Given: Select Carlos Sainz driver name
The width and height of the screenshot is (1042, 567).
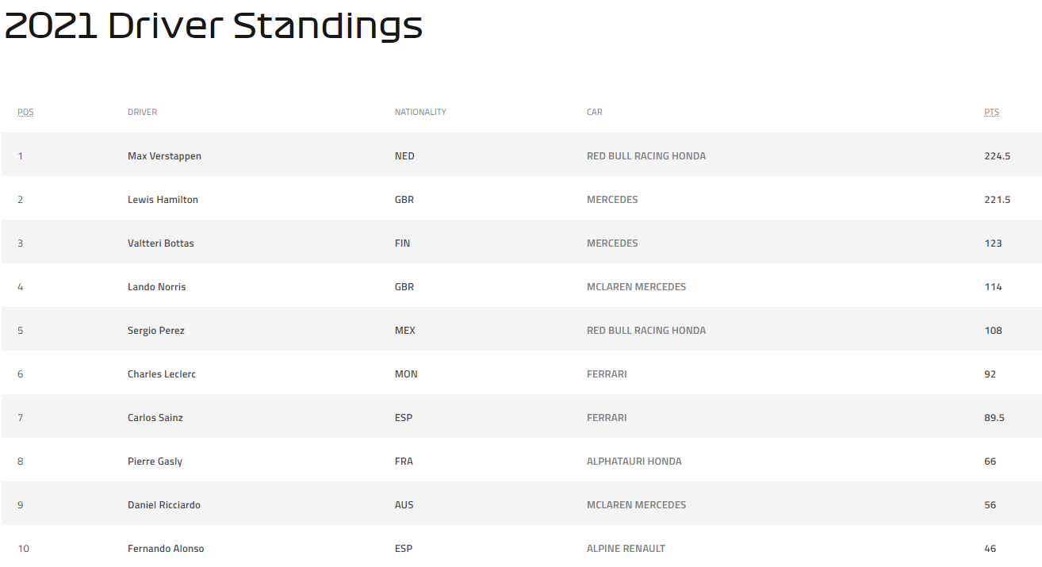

==

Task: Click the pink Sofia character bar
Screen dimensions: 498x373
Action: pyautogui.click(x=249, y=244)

● Your task
Given the records above, restate word for word only the lines starting at the one with "Given: Select Carlos Sainz driver name" and ending at the one with "The width and".

● Your response
Given: Select Carlos Sainz driver name
The width and height of the screenshot is (1042, 567).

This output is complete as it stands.